Антонио накрыло очередной волной досады. Он не знал, что в этот момент его старый учитель решительно направлялся к собору Святого Марка, надеясь застать там кардинала де Кодиньоло.
"Ничего… Они прислушаются к мнению старины Карло… - размышлял маэстро, мельком разглядывая привычные ажурные арки величественного Дворца Дожей. - Мальчишка гениален! Это Дар Божий… Не станет его преосвященство бросаться Божьим Даром. Антонио будет дирижировать! Я буду не я, если в это воскресение он не встанет за пульт".
"Misere-e-re no-o-bis…" - козлиным тенором пронеслась в голове дребезжащая мелодия из литании Николо Роспони. "А ведь прав малыш, действительно бездарно…" - подумал Карло, поворачивая за угол дворца. Площадь Святого Марка предстала перед его взором во всем своем летнем великолепии.
Москва, 2005 год
- Кушать хочется, - сказал Бурик жалобно. Добрыня промолчал, впрочем, Бурик и не ждал ответа: ну откуда возьмется еда на заброшенной рельсовой развязке в полусотне километров от Москвы по Рижскому направлению? И чего ради их понесло в такую даль? Ведь столько интересного можно найти и возле дома, один шлюз чего стоит… Подумаешь, поезд-призрак… К тому же до Манихина они так и не добрались - выскочили зачем-то на станции с понравившимся названием. А что это было за название? Бурик уже не помнил…
Лучше всего было вообще никуда не ходить, а, развалившись на диване в уютном свете старого торшера, хрустеть чипсами и перечитывать Крапивина.
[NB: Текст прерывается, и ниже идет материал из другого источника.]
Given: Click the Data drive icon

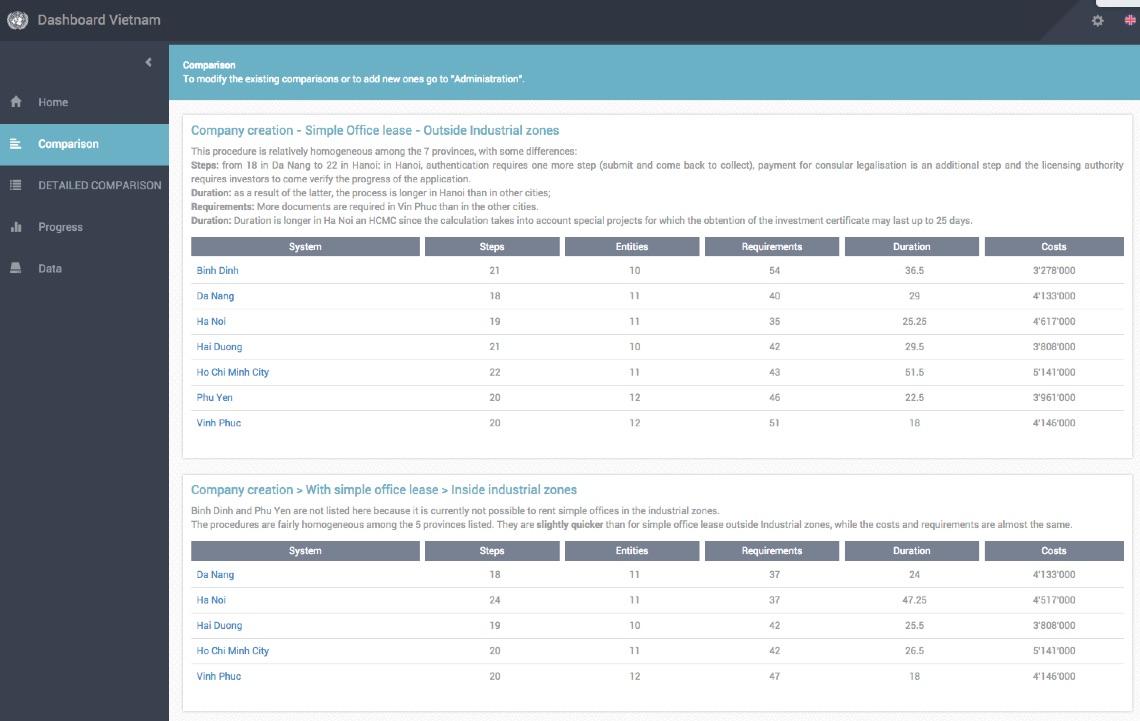Looking at the screenshot, I should pyautogui.click(x=16, y=268).
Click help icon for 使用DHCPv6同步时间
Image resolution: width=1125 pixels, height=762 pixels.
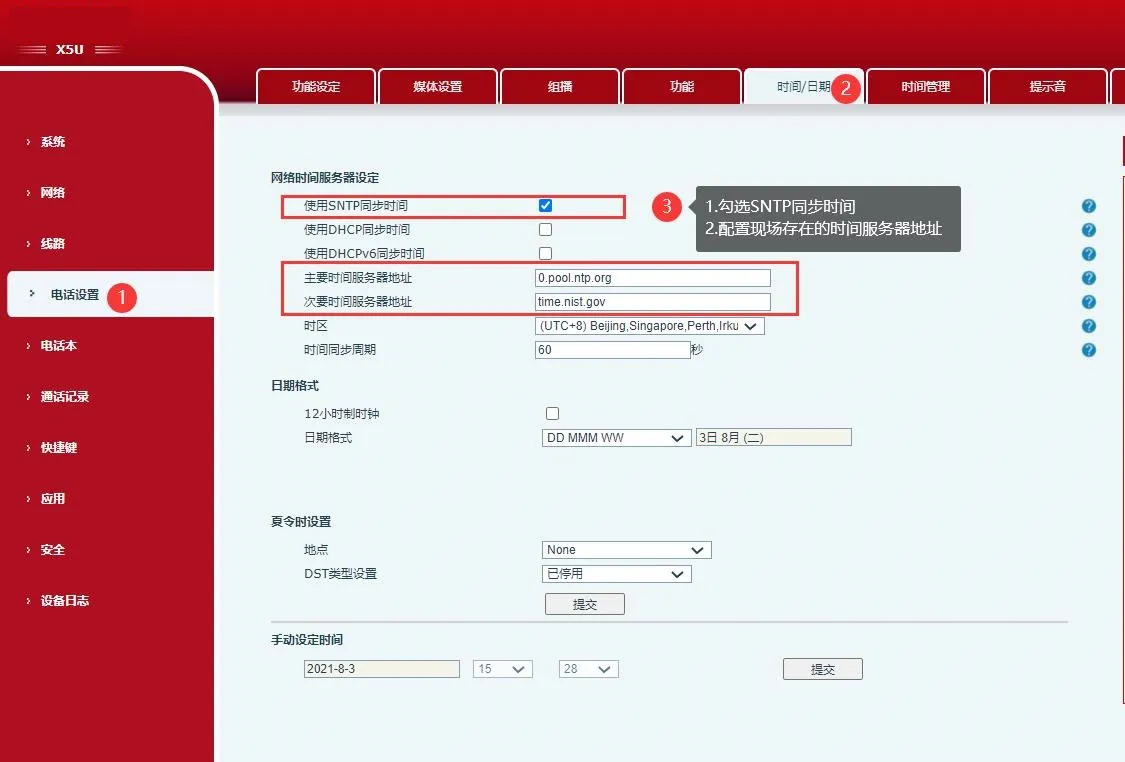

О Настоящей Дружбе, об опасных, захватывающих приключениях хорошо читать, когда ты один, в тишине, защищен кругом теплого света, а остальной мир растворяется и исчезает в сумраке за его пределами. Но когда эти самые приключения - неприятности, которые потом приятно вспоминать - происходят с тобой… Вот как сейчас: холодно, небо закрыто тяжелыми тучами - того и гляди дождь пойдет, есть хочется ужасно, а сам ты устал, как землекоп из задачи по алгебре, - неужели воспоминания об этом могут доставить удовольствие?
Интересно, этот Добрыня читал Крапивина? Вряд ли… Мысли Бурика невольно вернулись к его новому товарищу.
Как он сказал, его зовут? Доброслав? Ну и имечко! Тоже мне, Добрыня Никитич! На богатыря он никак не тянет, больно тощий… Хотя, если напялить кольчугу… Бурик попытался представить себе Добрыню в латах и с мечом. Все равно не то - Дон Кихот какой-то получается.
Вот ведь неутомимый, однако! Несмотря на свою нескладную фигуру, шагает он красиво - делает длинный шаг (не угонишься) и бесшумно, по-кошачьи мягко опускает ногу, слегка подворачивая ступню внутрь. Бурик где-то читал, что так ходят индейцы.
Первые тяжелые капли дождя упали на голову. Этого только не хватало!
- Дождь начинается, - сказал Бурик в спину шагавшего впереди Добрыни. - Долго еще идти? И вообще, куда мы идем?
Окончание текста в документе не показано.